Мел понадобилось некоторое время, чтобы сориентироваться в услышанном. О каком дяде шла речь? Точно не о Диогу, ведь он мертв. Возможно, какой-то кузен отца, о котором она не знала? Вряд ли. У дедушки есть внебрачный сын? Тогда почему «вернулся»?
— Кто вернулся? — удивленно переспросила Мел.
— Говорю же, твой дядя Диогу вернулся к нам! Господь смилостивился над ним и послал его обратно на землю.
— Что?.. — брови наследницы Феррас уже не просто приподнялись, они едва не изогнулись зигзагом от изумления. — Я пойду поговорю с дедушкой.
Она стремительно вошла в дом и направилась к кабинету Леонидаса, откуда были слышны звуки ожесточенной ссоры.
— …Нет, сеньор Леонидас, я говорю: нет! — почти кричала Маиза. — Я не буду принимать участия в этом сумасшествии! Если вы и впрямь решили отпраздновать юбилей, гордо представив всем клона, то я даже не выйду к гостям вопреки своим принципам!
— Выйдешь, Маиза, выйдешь! — стоял на своем Леонидас. — Ты моя невестка, Лукас мой сын, вы оба будете присутствовать рядом со мной в этот день, как и Лео!
— Вы вспоминаете о родственных связях только тогда, когда вам это удобно, — хмыкнула Маиза. — Вы ни во что не ставите наше мнение и хотите, чтобы мы считались с вашим — как это называется?!
— Это называется так: я единственный здравомыслящий человек в этом доме, — без ложной скромности заявил сеньор Феррас и заметил потрясенную внучку, притаившуюся в дверном проеме. — А, Мел, очень хорошо, что ты пришла. Подойди сюда, дорогая.
Маиза обернулась и смерила дочь вопросительным взглядом. Та робко вышла из тени и подошла ближе к родным.
— Мел? — будто удивилась Маиза. — Здравствуй, дочка, я так давно тебя не видела! — последние слова были произнесены с явным упреком.
Мел неловко пожала плечами и посмотрела на мать.
— Здравствуй, мама. Здравствуй, дедушка. Что у вас случилось, почему вы так кричите?
Леонидас и Маиза наперебой бросились объяснять ей ситуацию, но чуть погодя пришли к выводу, что это должен сделать кто-то один или хотя бы следует соблюдать очередность.
— …Вот так, Мел, — с важностью поставил точку в своем рассказе Леонидас.
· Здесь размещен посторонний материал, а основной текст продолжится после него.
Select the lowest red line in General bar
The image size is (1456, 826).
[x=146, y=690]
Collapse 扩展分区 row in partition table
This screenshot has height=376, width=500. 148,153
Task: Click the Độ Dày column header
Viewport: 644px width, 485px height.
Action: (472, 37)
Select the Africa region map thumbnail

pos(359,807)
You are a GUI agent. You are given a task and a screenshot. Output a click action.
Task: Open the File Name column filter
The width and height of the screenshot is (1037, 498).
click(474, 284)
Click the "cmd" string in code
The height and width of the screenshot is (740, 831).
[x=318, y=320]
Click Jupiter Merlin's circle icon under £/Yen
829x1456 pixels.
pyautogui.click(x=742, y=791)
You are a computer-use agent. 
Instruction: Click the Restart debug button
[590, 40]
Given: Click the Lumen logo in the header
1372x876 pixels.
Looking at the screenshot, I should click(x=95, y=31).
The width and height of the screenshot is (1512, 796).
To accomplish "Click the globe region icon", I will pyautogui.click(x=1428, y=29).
— Клон? — изумленно переспросила девушка. — Клон моего отца?
— Которого сеньор Леонидас хочет сделать членом нашей семьи, — укоризненно заметила Маиза. — Можешь ты себе это представить, Мел?
— Но как это возможно? — не переставала удивляться Мел.
— Все вопросы к Альбьери, — буркнул Леонидас и с недовольным видом уселся в кресло. — Но это уже свершившийся факт, и мы должны подстроить свою жизнь под новые реалии, учитывая существование этого человека.